January 6, 2021 through February 5 , 2021: unclear, but 30 day rental window a reasonably likely outcome.
February 6, 2021 onwards: Black Widow available to all Disney+ subscribers at no additional cost
Instead of being in theaters, it is in domestic U.S. living rooms starting in November.
There are three Disney+ Marvel Comics Universe (MCU) shows lined up for that same time, in order they were supposed to be released:
End of 2020: Falcon and The Winter Soldier
December 2020: WandaVision (scheduled)
Early 2021: Loki
If Black Widow goes PVOD in the U.S. in November, what we can expect as a release schedule is something like this:
November 6, 2020: Black Widow PVOD
December 6, 2021: Falcon and The Winter Soldier
January 6, 2021: Black Widow on Disney+
February 6, 2021: WandaVision on Disney+
March 6, 2021: Loki
That becomes a mini-MCU flywheel. Meaning, Disney's Kevin Feige will be able to deliver a lot of story in a compact period of time (six months).

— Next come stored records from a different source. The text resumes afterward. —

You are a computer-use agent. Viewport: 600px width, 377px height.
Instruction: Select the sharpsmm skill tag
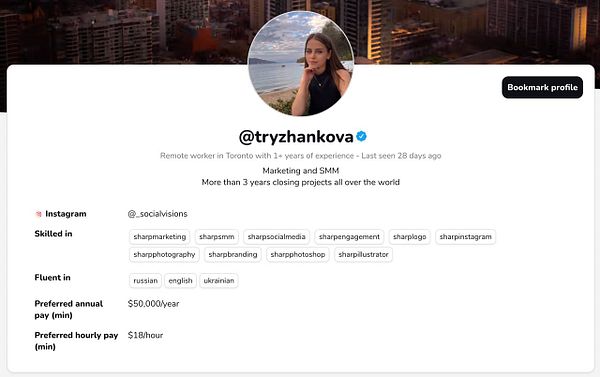click(x=217, y=237)
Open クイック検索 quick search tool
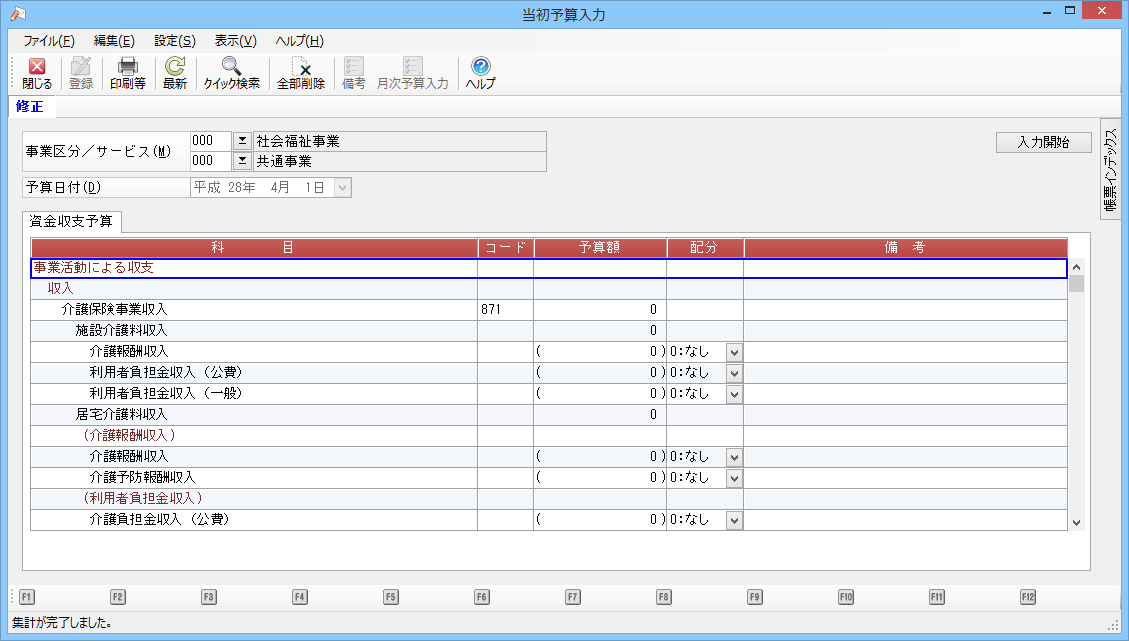The width and height of the screenshot is (1129, 641). click(x=231, y=74)
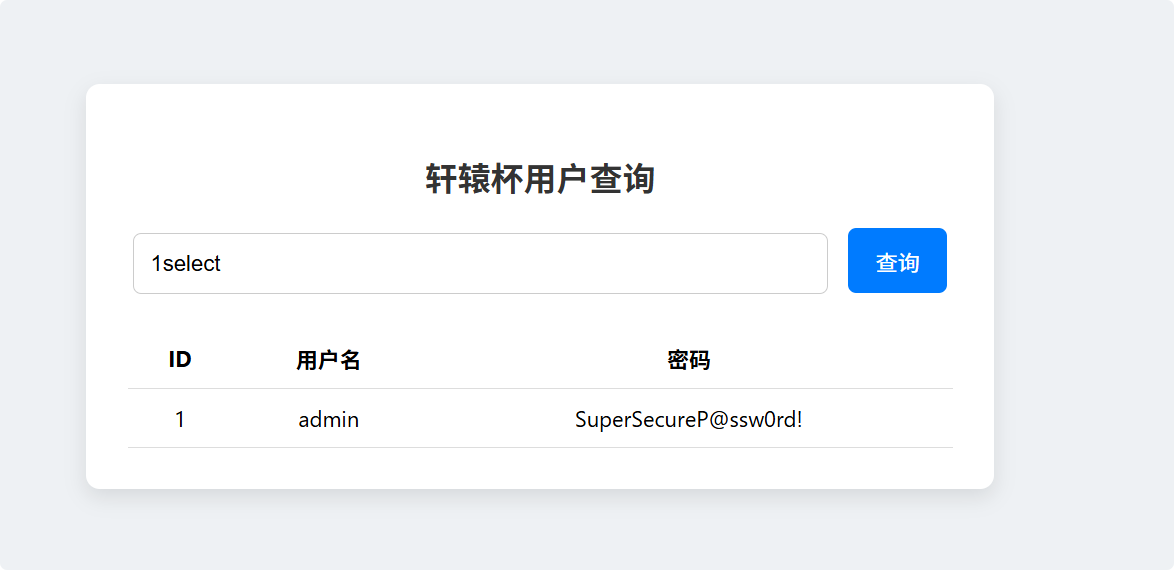Select the admin username cell
Image resolution: width=1174 pixels, height=570 pixels.
pos(329,419)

But what business objectives does this solve for?
Right now? Your guess is as good as mine. I think the more important question is, "what business objectives will Disney be solving for with the PVOD-driven, mini-flywheel model"?
The first is something reported by Tom Dotan of The Information:
As strong as [Disney+'s] growth rate is, it’s not clear that Disney can sustain it. In each market, including the U.S., the company has loyal fans who signed up as soon as the service became available, a pattern that repeated itself as Disney+ expanded into different parts of the world. But once that initial surge of subscribers had subsided, the growth would plateau for that region, according to a person familiar with the matter.
In other words, they need to solve for a repeated pattern in user behavior worldwide(plateauing growth) and the implied higher churn that comes with that plateau. Disney+ also has higher churn than the Disney+/ESPN+/Hulu bundle.
The second is laying the groundwork for a Netflix-style release schedule. The Netflix precedent is that a faster release schedule drives more engagement, and more engagement drives both higher growth and lower churn. Disney+ launched with a weekly-release model. The dynamics of the post-COVID market and especially the PVOD-driven release model seem likely to push Disney+ into a binge-viewing model; or, something like what Amazon Prime Video is doing with its eight episodes of Season 2 of The Boys: the first three episodes at launch, followed by a weekly release schedule over five weeks.
Odds are the changes in PVOD-windowing and COVID-related delays on production will force Disney to make changes to its release schedule for theatrical and Disney+. That will drive higher engagement. Amazon Prime Video does not have a churn problem, it does have an engagement problem.